[Problem details]
Reproduce the records below word for word, beginning at the line that contains "Describe the element at coordinates (383, 60)" and stopping after the line that contains "(125, 122).". Output only those lines.

[Source information]
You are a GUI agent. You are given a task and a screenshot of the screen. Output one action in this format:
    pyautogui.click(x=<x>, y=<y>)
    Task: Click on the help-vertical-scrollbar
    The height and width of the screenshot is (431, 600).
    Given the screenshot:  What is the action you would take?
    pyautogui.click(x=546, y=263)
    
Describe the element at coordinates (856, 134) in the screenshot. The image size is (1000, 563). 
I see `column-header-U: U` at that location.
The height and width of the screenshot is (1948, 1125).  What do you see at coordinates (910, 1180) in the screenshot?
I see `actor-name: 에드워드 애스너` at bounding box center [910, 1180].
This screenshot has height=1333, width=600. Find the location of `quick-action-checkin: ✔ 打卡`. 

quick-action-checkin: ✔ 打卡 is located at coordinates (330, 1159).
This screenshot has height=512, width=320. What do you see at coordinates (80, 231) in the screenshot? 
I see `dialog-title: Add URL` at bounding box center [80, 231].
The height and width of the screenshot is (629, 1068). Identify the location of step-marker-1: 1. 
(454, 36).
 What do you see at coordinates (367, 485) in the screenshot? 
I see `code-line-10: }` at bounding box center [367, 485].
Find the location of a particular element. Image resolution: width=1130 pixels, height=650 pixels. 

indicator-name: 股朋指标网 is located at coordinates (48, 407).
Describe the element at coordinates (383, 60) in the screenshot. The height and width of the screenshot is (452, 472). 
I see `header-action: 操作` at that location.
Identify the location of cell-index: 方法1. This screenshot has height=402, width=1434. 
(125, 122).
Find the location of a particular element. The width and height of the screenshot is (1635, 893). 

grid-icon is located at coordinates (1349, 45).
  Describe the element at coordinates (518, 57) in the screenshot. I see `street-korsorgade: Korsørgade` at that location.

[Answer for the task]
Describe the element at coordinates (383, 60) in the screenshot. The height and width of the screenshot is (452, 472). 
I see `header-action: 操作` at that location.
Identify the location of cell-index: 方法1. This screenshot has height=402, width=1434. 
(125, 122).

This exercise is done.